• _Testo fornito_:
☆ ☆ ☆ ☆

Annotazione a margine: avete visto quante citazioni dal blog? Vuoi vedere che, piano piano, tutta questa faticaccia comincia a dare frutto?

La rabbia ed il coraggio

Mi dispiace non averne parlato prima, perché in questi giorni non so davvero a chi dare i resti, ma ieri ed oggi si sta svolgendo a Roma un convegno che abbiamo organizzato con l’associazione PeR, Persone e Reti, tra i cui fondatori figuro indegnamente anch’io. Si intitola “La rabbia ed il coraggio”, perché – come diceva Sant’Agostino – rabbia e coraggio sono i due figli della speranza: la rabbia nel vedere come vanno le cose, il coraggio di vedere come potrebbero andare. Un giorno e mezzo di dibattiti (il pomeriggio di ieri, la giornata di oggi) per riflettere sul tema dei laici credenti: un’espressione che a me piace molto più di quel “cattolici” che viene spesso utilizzato in contrapposizione ai “laici” duri e puri. Non vi starò a raccontare i lavori per filo e per segno (intervengo anch’io, parlando del mio sforzo di dialogo in questa avventura della proposta di legge sulla cittadinanza), ma ci tengo a farvi riflettere su un po’ di numeri: quelli emersi da un sondaggio che abbiamo commissionato all’Ipsos sul mondo cattolico dopo le elezioni del 2009. Perdonatemi lo stile, ma nel tentativo di essere chiaro vado per punti.

1. Il cattolico praticante in Italia è in maggioranza una donna sopra i 55 anni, spesso meridionale, con una scolarità non elevata. Politicamente tende a collocarsi fra il centro ed il centrodestra, ma più sale con l’età e più si colloca al centro. Il cattolico saltuario, diffuso nella fascia 25-54 anni, ha una scolarità media e svolge lavoro autonomo, ma può essere anche un impiegato, un operaio o affine; tende a collocarsi anche lui fra il centro ed il centrodestra. I non praticanti (spesso nella fascia 25-34 anni, residenti al centro-nord) si collocano a sinistra; i non credenti (18-34 anni, laureati, studenti o professioni elevate, residenti nel centro-nord e nei comuni grandi) si autocollocano fra il centro-sinistra e la sinistra. Questo mi fa pensare che il Pd (nato per essere un partito di popolo, attento agli strati bassi della popolazione) non riesce a convincere la famosa casalinga di Voghera (in questo caso di Catanzaro, ma il discorso non cambia).
2. Guardando ai dati delle Europee tra i cattolici praticanti, il Pdl prende il 6% in più rispetto alla media nazionale, l’Udc il 4% in più, la Lega e l’Idv l’1% in meno, il Pd il 3,5% in meno. Più della metà dei cattolici praticanti, insomma, dà la preferenza al Pdl o alla Lega; lasciando da parte l’Udc, il partito che di gran lunga viene considerato “più rappresentativo dei valori cattolici” anche da chi non lo vota, mi fa riflettere il grande scarto fra chi considera tale il Pdl (22%) e chi il Pd (10%). A mio parere, ma potrei sbagliarmi, significa che al cattolico medio interessano sia la difesa della vita che quella dei poveri, ma se proprio deve scegliere sceglie la prima.

☆ ☆ ☆ ☆

• _Compito breve 1_:
Disponi tutte le righe del dataset in una tabella Markdown con le colonne "Posizione" e "Contenuto". Salta le righe vuote e lascia fuori le immagini.

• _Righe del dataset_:
☆ ☆ ☆ ☆

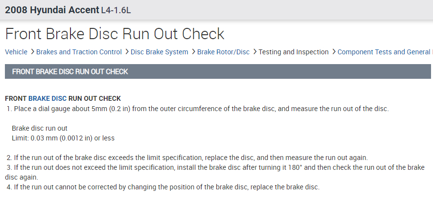Click the gray FRONT BRAKE DISC RUN OUT CHECK header bar
This screenshot has width=433, height=207.
pyautogui.click(x=218, y=71)
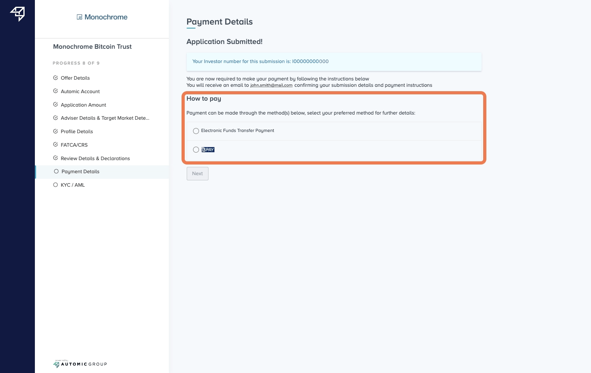Open the Application Amount step

(x=83, y=105)

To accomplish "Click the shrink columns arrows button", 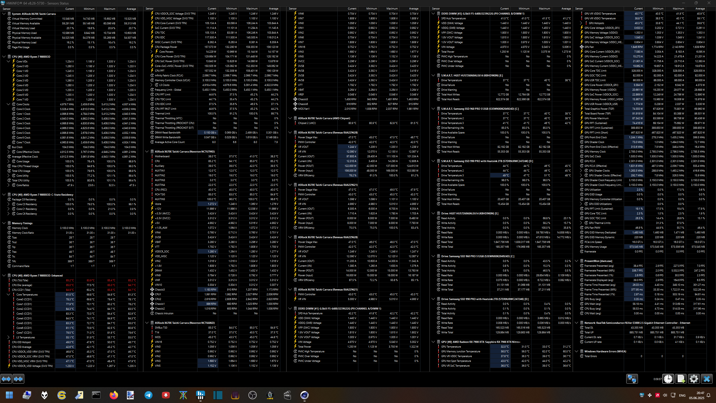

☆ ☆ ☆ ☆

• _Compito breve 2_:
Ricopia dal testo sul convegno il passo che si apre con le parole contenenti "2. Guardando ai" e si chiude con "sceglie la prima.".

• _Risposta scritta 1_:
| Posizione | Contenuto |
|---|---|
| 1 | Click the gray FRONT BRAKE DISC RUN OUT CHECK header bar |
| 2 | This screenshot has width=433, height=207. |
| 3 | pyautogui.click(x=218, y=71) |
| 4 | Open the Application Amount step |
| 5 | (x=83, y=105) |
| 6 | To accomplish "Click the shrink columns arrows button",  |

• _Risposta scritta 2_:
2. Guardando ai dati delle Europee tra i cattolici praticanti, il Pdl prende il 6% in più rispetto alla media nazionale, l’Udc il 4% in più, la Lega e l’Idv l’1% in meno, il Pd il 3,5% in meno. Più della metà dei cattolici praticanti, insomma, dà la preferenza al Pdl o alla Lega; lasciando da parte l’Udc, il partito che di gran lunga viene considerato “più rappresentativo dei valori cattolici” anche da chi non lo vota, mi fa riflettere il grande scarto fra chi considera tale il Pdl (22%) e chi il Pd (10%). A mio parere, ma potrei sbagliarmi, significa che al cattolico medio interessano sia la difesa della vita che quella dei poveri, ma se proprio deve scegliere sceglie la prima.